Figure 3. Telomere length measurement and RHPS4-mediated inhibition of Taq polymerase in vitro.

(A) Mean TRF lengths for PFSK-1/DAOY cells (3.8 kb/7.8 kb) and C6/GB-1 (7.5 kb/3.9 kb) cells were determined prior to RHPS4 exposure. (B) Quantitative TRAP assay showing telomerase-mediated telomere extension after 30 minutes (standard TRAP assay) or 5 minutes extension time in non-drug exposed cells. (C) PCR gel showing telomere extension products after 5 minutes extension time in non-drug exposed cells. 1, no lysate control; 2–5, PFSK-1, DAOY, C6 and GB-1. (D) PFSK-1 and DAOY showed low levels of telomerase activity at low RHPS4 concentrations and complete absence of activity at high RHPS4 concentrations, when RHPS4 was added pre-telomere extension. C6 and GB-1 showed complete absence of telomerase activity at both RHPS4 concentrations analyzed. (E) Telomerase activity was absent in all cell lines and at both RHPS4 concentrations when RHPS4 was added post-telomere extension. CHAPS, CHAPS buffer only no lysate control; IC, internal control 61-bp telomere substrate oligonucleotide.

Figure 4. Acute RHPS4 exposure is associated with telomerase inhibition in brain tumor cells in vitro.

(A) TRAP assay using ethanol-precipitated telomere extended DNA products after 30 minutes extension in non-drug treated brain tumor cells. High levels of telomerase activity are observed in each cell line. (B–D) TRAP assays in RHPS4-treated brain tumor lysates reveals complete telomerase inhibition in all cell lines at each drug concentration. 0.1 µg of total protein lysate was loaded per well in each TRAP assay. CHAPS, CHAPS buffer only no lysate control; TS, telomere substrate internal control 61-bp oligonucleotide.

Figure 5. c-Myc activation is not associated with degree of RHPS4 sensitivity.

(A) c-Myc transcription factor assay. Jurkat cell nuclear extracts show activation and specificity of c-Myc proportional to concentration of extract analyzed and in the presence of wild-type or mutant competitor. (B–C) No significant difference in c-Myc activation was observed between untreated PFSK-1 or C6 cells and RHPS4-treated cells. Asterisk denotes significant reduction in c-Myc levels when either PFSK-1 or C6 untreated cells were exposed to a wild-type oligonucleotide competitor (p≤0.05). (D–E) c-Myc quantitative reverse transcriptase PCR. No difference in PFSK-1 or C6 c-Myc gene expression was observed between representative RHPS4-treated cells and untreated cells.

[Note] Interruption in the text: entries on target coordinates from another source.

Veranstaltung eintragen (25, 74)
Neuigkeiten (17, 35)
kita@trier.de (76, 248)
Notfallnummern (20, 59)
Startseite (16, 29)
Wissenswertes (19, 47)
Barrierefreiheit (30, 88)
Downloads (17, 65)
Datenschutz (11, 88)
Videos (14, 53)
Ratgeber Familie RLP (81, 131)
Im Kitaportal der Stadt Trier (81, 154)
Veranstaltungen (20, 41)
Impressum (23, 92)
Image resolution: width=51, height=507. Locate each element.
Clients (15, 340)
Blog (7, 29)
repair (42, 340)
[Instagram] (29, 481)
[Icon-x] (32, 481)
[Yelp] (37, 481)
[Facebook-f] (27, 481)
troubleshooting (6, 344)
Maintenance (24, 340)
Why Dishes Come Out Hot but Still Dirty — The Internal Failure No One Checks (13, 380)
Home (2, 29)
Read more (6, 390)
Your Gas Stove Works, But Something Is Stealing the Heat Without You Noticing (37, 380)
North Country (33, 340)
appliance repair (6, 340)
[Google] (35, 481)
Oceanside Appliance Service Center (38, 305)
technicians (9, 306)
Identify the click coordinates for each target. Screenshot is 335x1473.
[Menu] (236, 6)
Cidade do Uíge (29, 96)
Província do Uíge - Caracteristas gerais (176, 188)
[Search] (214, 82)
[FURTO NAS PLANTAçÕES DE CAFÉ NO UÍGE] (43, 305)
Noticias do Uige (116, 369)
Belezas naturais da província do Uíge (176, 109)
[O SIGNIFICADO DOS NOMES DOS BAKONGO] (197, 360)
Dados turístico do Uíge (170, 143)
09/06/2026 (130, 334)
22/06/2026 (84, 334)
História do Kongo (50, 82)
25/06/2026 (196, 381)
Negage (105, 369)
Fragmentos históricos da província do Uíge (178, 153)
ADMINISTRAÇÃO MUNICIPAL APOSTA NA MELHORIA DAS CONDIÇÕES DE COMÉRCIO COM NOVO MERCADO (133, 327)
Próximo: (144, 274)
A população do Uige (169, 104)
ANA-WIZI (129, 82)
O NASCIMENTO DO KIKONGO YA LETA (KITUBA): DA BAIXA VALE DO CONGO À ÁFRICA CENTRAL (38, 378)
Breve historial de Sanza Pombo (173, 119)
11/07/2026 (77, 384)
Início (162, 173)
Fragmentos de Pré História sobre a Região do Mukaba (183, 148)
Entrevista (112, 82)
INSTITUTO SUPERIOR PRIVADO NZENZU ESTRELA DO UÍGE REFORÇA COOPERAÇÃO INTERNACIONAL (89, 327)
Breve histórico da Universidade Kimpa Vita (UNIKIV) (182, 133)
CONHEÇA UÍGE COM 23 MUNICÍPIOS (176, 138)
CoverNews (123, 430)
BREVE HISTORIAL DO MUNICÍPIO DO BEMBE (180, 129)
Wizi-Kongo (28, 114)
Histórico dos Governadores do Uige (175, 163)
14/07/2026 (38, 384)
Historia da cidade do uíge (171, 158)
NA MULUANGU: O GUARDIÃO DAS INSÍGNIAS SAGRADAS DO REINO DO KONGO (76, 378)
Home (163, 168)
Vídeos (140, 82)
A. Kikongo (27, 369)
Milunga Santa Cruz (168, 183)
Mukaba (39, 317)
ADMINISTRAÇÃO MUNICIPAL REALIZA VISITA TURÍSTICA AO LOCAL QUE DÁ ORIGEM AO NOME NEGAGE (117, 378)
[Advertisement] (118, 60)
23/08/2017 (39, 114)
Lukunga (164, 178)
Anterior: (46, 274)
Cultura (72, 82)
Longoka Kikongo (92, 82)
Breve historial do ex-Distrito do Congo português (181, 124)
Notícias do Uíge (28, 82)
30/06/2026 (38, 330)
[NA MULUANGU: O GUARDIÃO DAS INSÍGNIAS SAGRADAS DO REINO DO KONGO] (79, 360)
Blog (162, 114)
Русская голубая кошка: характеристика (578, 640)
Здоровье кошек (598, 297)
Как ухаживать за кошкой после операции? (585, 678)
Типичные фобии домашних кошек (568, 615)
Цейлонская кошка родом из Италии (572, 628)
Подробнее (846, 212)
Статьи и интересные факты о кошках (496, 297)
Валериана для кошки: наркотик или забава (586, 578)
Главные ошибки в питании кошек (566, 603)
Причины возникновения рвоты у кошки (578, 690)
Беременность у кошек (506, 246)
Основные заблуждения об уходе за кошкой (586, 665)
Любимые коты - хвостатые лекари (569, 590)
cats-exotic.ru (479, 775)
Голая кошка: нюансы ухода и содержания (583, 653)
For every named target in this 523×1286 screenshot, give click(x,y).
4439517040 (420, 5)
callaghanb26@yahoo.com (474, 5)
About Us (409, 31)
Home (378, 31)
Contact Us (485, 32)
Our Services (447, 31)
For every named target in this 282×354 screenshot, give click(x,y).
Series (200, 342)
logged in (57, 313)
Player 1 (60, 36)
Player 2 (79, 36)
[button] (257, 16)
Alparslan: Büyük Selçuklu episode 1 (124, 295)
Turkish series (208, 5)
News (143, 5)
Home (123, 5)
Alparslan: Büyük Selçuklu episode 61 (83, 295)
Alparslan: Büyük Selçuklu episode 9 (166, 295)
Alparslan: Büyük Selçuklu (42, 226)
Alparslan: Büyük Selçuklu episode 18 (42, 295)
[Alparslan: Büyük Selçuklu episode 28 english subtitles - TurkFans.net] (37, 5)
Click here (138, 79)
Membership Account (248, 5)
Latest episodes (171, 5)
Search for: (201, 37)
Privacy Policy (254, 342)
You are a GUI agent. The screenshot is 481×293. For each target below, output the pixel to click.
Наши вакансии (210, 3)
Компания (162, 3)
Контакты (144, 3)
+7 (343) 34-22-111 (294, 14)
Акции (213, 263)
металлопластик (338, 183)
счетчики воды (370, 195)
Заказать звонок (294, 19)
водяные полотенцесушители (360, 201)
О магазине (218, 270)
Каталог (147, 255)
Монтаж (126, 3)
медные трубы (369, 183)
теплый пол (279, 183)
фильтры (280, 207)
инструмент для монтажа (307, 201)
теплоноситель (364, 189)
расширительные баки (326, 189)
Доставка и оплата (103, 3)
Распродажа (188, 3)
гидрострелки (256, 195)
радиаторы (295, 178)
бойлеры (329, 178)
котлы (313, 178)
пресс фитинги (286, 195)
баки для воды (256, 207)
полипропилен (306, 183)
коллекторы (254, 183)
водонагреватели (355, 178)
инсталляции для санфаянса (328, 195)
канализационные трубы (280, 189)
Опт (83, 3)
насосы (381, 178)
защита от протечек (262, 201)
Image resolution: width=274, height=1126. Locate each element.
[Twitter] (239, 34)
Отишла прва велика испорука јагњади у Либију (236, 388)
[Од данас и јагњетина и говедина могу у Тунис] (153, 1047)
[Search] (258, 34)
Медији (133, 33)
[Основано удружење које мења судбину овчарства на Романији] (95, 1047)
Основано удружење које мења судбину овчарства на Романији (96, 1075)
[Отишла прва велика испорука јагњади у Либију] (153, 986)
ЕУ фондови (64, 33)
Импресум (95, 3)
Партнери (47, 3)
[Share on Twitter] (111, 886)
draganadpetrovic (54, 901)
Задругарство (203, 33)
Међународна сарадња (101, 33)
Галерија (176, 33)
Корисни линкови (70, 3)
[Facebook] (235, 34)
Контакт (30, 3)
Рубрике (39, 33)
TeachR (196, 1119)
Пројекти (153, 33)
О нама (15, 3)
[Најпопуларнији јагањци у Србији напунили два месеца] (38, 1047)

Figure 6. RHPS4 sensitivity in normal neural and endothelial cells in vitro and ex vivo.

(A) C17.2 cerebellar progenitor cells and (B) HBMEC endothelial cells are sensitive to RHPS4 with an IC₅₀ of 15 µM and 5 µM respectively. (C) Primary rat ependymal ex vivo cultures exhibited functional impairment of ependymal CBF after 3 µM or 30 µM RHPS4 exposure (p≤0.01). (D) A significant reduction in cilia tip distance was observed after either 3 µM or 30 µM RHPS4 exposure (p≤0.01). Error bars represent standard error of the mean from four separate rat brains/experiments.